Supplied material:
········
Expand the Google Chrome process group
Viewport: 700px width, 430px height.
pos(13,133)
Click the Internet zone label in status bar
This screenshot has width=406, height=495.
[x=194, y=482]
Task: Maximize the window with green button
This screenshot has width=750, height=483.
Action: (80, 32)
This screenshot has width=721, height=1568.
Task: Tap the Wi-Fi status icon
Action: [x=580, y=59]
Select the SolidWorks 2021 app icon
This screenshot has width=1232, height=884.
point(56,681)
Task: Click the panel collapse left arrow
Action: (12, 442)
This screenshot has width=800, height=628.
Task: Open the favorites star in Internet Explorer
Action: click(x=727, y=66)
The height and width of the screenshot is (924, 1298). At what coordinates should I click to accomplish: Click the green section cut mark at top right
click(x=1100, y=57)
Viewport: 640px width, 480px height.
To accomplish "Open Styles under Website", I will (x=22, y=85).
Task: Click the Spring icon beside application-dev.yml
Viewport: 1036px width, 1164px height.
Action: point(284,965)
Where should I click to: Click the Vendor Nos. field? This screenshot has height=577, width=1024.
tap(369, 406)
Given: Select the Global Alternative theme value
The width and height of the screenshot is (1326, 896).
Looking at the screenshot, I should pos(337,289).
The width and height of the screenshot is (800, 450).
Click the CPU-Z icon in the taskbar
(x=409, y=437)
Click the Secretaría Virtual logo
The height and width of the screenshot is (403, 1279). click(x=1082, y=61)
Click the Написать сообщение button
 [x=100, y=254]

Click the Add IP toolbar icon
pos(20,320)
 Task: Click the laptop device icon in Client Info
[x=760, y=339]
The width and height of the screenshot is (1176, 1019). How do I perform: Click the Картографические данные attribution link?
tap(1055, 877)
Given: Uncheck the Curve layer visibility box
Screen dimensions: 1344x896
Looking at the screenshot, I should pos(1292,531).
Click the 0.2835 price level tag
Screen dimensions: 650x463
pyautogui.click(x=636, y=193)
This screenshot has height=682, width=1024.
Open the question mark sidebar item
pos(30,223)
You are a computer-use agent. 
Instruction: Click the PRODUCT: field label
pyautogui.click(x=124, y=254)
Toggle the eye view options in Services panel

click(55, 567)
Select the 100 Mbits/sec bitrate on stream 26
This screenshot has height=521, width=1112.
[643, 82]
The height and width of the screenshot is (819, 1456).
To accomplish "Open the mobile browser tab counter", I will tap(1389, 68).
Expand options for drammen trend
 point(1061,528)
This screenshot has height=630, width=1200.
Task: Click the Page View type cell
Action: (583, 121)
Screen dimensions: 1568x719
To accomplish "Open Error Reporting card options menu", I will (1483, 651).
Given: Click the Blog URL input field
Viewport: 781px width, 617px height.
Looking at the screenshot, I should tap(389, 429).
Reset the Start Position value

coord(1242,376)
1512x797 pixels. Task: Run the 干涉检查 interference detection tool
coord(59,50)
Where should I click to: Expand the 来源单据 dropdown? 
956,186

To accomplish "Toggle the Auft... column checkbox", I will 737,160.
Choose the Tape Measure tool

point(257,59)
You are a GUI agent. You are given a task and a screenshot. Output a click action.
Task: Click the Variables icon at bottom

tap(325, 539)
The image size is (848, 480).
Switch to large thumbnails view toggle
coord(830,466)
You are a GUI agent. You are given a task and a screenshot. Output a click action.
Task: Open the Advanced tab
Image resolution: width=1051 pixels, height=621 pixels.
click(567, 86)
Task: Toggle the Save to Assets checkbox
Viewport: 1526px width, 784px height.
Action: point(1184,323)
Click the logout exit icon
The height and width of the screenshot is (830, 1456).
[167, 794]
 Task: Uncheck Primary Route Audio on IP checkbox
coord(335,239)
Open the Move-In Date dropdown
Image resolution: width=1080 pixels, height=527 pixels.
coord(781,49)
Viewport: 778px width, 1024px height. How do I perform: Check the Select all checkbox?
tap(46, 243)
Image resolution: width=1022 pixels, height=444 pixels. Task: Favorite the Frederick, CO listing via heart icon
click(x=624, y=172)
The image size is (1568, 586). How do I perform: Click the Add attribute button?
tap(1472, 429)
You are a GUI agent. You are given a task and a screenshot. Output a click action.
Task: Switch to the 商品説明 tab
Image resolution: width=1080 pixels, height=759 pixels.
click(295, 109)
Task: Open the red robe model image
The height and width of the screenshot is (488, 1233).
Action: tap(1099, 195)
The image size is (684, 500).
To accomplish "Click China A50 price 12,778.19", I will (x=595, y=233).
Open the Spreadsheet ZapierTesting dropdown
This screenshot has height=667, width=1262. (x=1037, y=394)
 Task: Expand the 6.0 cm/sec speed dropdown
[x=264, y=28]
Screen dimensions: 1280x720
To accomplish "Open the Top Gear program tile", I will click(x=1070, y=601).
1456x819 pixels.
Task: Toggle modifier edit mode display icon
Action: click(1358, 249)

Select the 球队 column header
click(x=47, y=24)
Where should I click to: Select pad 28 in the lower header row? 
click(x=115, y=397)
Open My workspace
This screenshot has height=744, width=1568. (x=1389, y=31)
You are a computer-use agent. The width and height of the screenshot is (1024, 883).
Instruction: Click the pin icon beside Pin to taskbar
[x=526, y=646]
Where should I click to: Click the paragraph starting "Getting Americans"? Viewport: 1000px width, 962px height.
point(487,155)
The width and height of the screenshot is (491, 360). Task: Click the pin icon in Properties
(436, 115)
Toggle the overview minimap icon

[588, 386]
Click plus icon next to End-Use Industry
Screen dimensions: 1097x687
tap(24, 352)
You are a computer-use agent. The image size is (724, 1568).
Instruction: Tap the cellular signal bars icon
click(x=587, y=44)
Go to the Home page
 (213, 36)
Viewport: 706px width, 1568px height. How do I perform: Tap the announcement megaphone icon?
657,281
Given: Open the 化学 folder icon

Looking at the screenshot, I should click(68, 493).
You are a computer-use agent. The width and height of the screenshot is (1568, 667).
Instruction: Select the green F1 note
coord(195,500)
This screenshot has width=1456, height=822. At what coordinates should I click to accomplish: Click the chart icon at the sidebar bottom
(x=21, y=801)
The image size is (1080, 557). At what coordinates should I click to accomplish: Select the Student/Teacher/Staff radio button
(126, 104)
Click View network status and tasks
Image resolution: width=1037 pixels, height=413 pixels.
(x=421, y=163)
········
Task to complete: Convert the part of the listing above that opens with the line containing "The image size is (684, 500)." and closes with the line containing "[x=264, y=28]" into a Markdown table with two columns, Row and Line, leaving out any blank lines.

The completed task:
| Row | Line |
|---|---|
| 1 | The image size is (684, 500). |
| 2 | To accomplish "Click China A50 price 12,778.19", I will (x=595, y=233). |
| 3 | Open the Spreadsheet ZapierTesting dropdown |
| 4 | This screenshot has height=667, width=1262. (x=1037, y=394) |
| 5 |  Task: Expand the 6.0 cm/sec speed dropdown |
| 6 | [x=264, y=28] |